Sarah Parcak recently went viral for a thread in which she explained why she would no longer be homeschooling her first-grader. Her position is the most understandable in the world. It's simply impossible to be everything for your children at once and also work to provide for them. And the first thing to go will be "crappy math worksheets."
I 100 percent empathize with this position. What do you do in first grade anyway? Learn simple addition and spelling? Learn to share and work in groups? It's all about gaining life experience at that point and less about memorizing facts and handling complex concepts.
Parents can give their first graders that without adhering to a rigid curriculum. Plus, it's impossible. In her thread, Sarah explains that both she and her partner work full time. She helps run a non-profit and manages "a complex project in Egypt," among other things.
"So," she writes, "[my son's] happiness trumps crappy math worksheet management." This, as she points out, is not the fault of the teacher. Teachers are wonderful and doing the best that they can with a bad situation. Schools that are insisting on maintaining full curriculum, especially for little kids, are not thinking at all of parents or time or technological constraints.
It's not like Sarah's son doesn't have an enriching home life. "He reads a lot. Plays outside a lot. We read to him a lot and talk to him a lot.
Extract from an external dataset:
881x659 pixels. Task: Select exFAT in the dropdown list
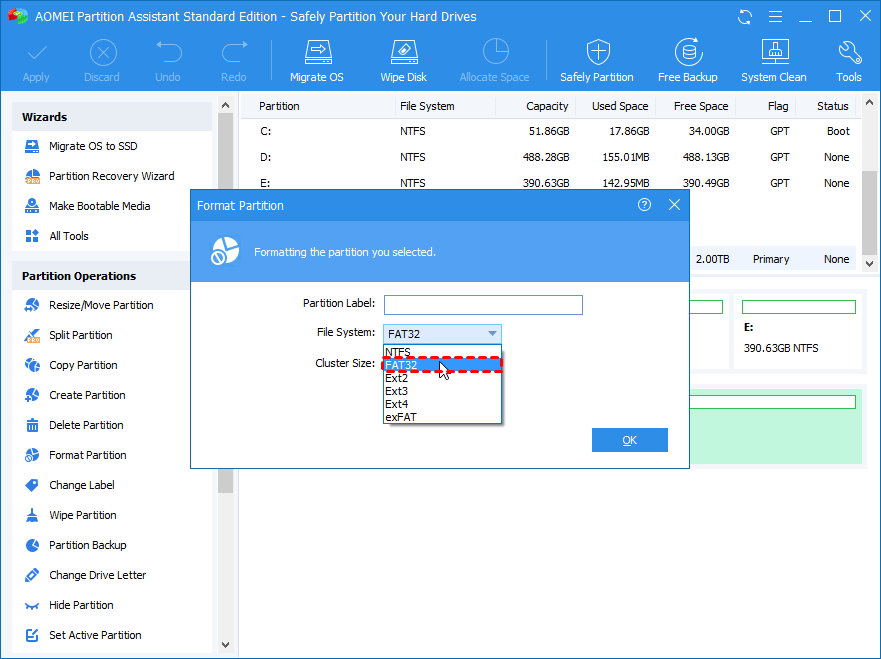coord(401,417)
He gets history lessons. There is an app where he can choose books to be read to him. We watch a fun movie every night," she writes.
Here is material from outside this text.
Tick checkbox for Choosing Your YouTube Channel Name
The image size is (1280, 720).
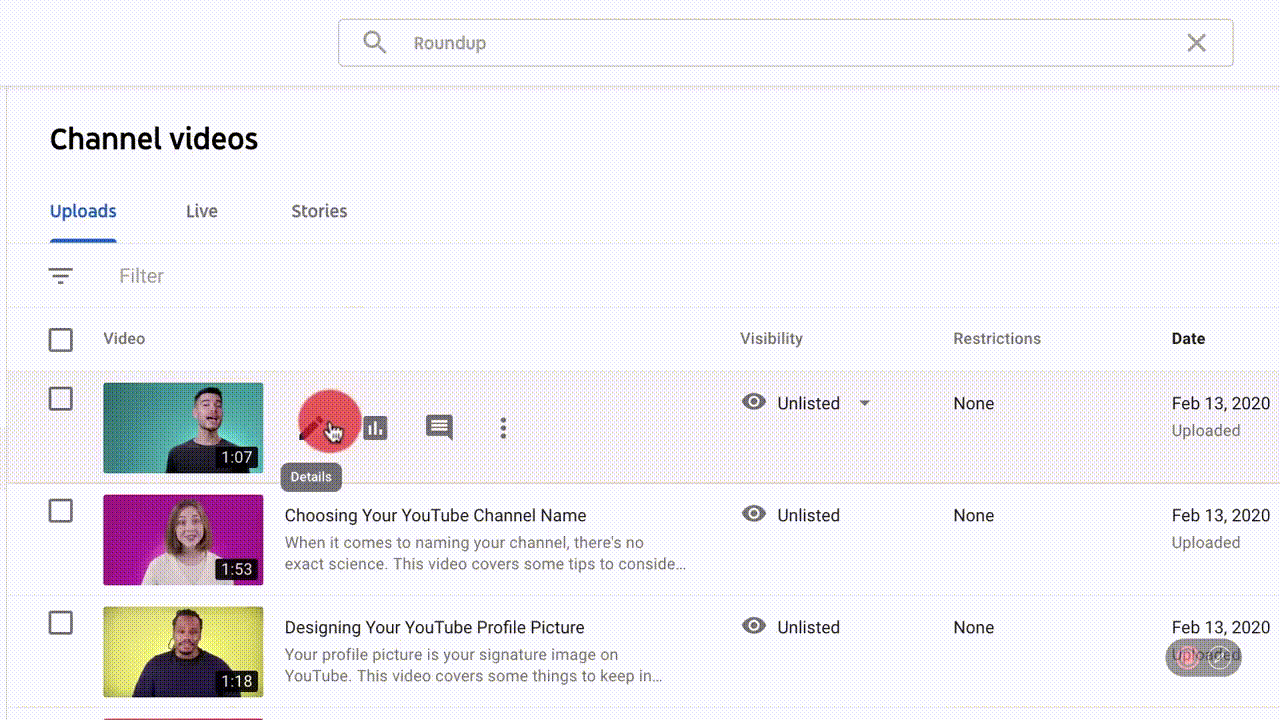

This is a traumatizing time for everybody. Parents' first priority should be making sure their kids are OK. Some kids don't have the dedicated parents or the parents with the time and resources to give them that enriching home life and education. For some kids, math worksheets and regular assignments might help.
But there has to be some wiggle room for families where this setup doesn't work. Especially when kids are so young. How is completing math worksheets more educational than catching and counting bugs? Watching a classic movie and laughing along with your parents? Playing with blocks and imagining whole worlds?
"I give you permission to Let It All Go," Sarah writes. "It doesn't f--king matter. School doesn't f--king matter right now. All your kids will remember is how they were loved. Promise."
Sarah's thread gained a lot of attention, both good and bad. But when you see the kindergarten schedule one parent was saddled with, you'll start to understand how ridiculous the expectations have been in some circumstances.
This is untenable. What teacher expects parents to be able to teach their kid every weekday from 8 a.m. to 1 p.m?! It's impossible. And unnecessary. So they miss the last few months of kindergarten. If they're engaging with fun stuff and learning and reading and living life, they'll be fine.
One parent wrote that she is asking her kids to do "one 'educational' thing a day, one physical, and one social. Giving them a free pass on the Zooms if they want 'cause those are weird and tiring if you are not into it. Staying mellow. Lots of life learning going on."
That's the way to do it. I'm a full-grown adult and I have trouble concentrating and not tuning out on group Zoom chats. And I am not even trying to learn any new information! I'm just talking to my family!
Think about how your parents have made you feel? Now think about math problems. Which do you remember more? Yeah, I thought so.
Parents are already dealing with so much trying to work and care for their kids at the same time. They don't need the added pressure of teaching them anything other than how to be a good human right now.